“That’s some catch, that catch-22” – utters, almost in admiration, captain John Yossarian, as he’s stuck in the middle of army bureaucracy. "It's the best there is", Doc Daneeka agrees. IT specialists around the world have their own catch-22 and that would be scheduled downtimes, a true conundrum for many organizations running 24/7. Let’s see how Extreme’s solutions can help escape this dramatic stalemate!
The term “catch-22” was coined by Joseph Heller, who used it in his 1961 satirical novel of the same title, recently adapted into a TV miniseries by HBO (a must-read and watch, by the way!). The story examines the absurdity of war and military life through the experiences of Captain Yossarian, a U.S. Army Air Forces B-25 bombardier during the World War II, who attempts to maintain his sanity while fulfilling his service requirements so that he may return home.
Alas, Doc Daneeka, an army psychiatrist, invokes "catch-22" to explain why any pilot requesting mental evaluation for insanity – hoping to be found not sane enough to fly and thereby escape dangerous missions – demonstrates his own sanity in creating the request and thus cannot be declared insane.
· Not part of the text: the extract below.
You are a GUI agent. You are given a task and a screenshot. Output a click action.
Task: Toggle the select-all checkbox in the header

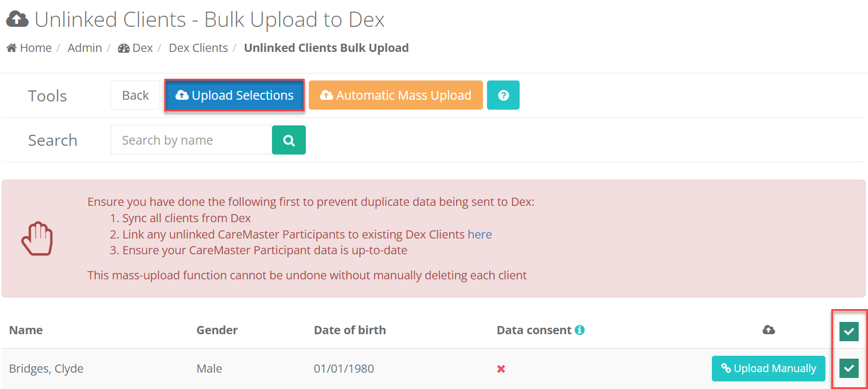(x=849, y=331)
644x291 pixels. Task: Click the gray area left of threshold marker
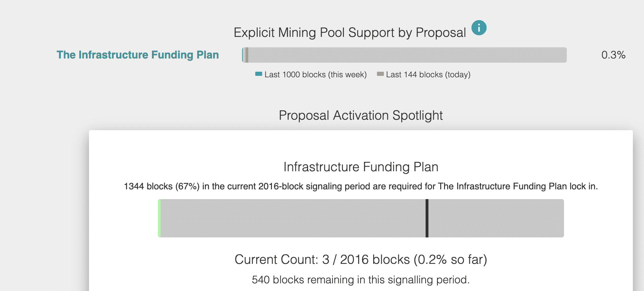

So… that’s some catch, that catch-22, isn’t it? The term itself has filtered into common usage in the English language, describing a conundrum or sense-defeating logic, from which there is no escape because of mutually conflicting or dependent conditions and limitations. And that brings us to the aforementioned downtimes.
The cost of idleness
Let’s face it – no one likes downtimes. Especially, when you are managing hundreds and thousands of devices in a large, multi-tenant environment. For many organizations the process of introducing a change is beyond bureaucratic. Because it’s not really about the change or update itself, you see. It’s about the humongous cost (and not necessarily a financial one!) of idleness that comes with it.
In order to maintain system operation and security, we need downtime to institute a necessary change. But the very same downtime can’t be obtained due to business or operational requirements, especially when a certain business or organization is running 24/7. A perfect example would be the healthcare industry, especially during these difficult, trying times.
So we’re stuck in a situation, where the benefits of introducing an update do not compensate, or outweigh only slightly, the cost of maintenance. In order to achieve the idea of “zero downtime”, organizations implement hot standby systems and duplicated efforts in hardware and supporting infrastructure just to avoid having a system offline. Alas, not everyone can afford to do that. Those who can’t, simply come to terms with absorbing the downtime as lost productivity.
But it doesn’t have to be that way. Because every cloud has a silver lining. And in this particular case, quite literally!
Moving at cloud-speed
While developing and deploying ExtremeCloud™ IQ, the world’s first true 4th generation platform, we have made significant strides to eliminate maintenance downtime. In order to do so, a new method of updating production has been introduced, making it possible to do without ever taking the application offline! How does it work exactly?
ExtremeCloud™ IQ uses two major types of DBMS systems. All of the unstructured data, such as monitoring statistics, events, alarms, and AI/ML, is stored using Elastic Search. This way we are storing data inside of indexes and those indexes can be expanded with new fields anytime. The application won’t care about what we do to the Elastic Search indexes, just so long as we don’t delete anything.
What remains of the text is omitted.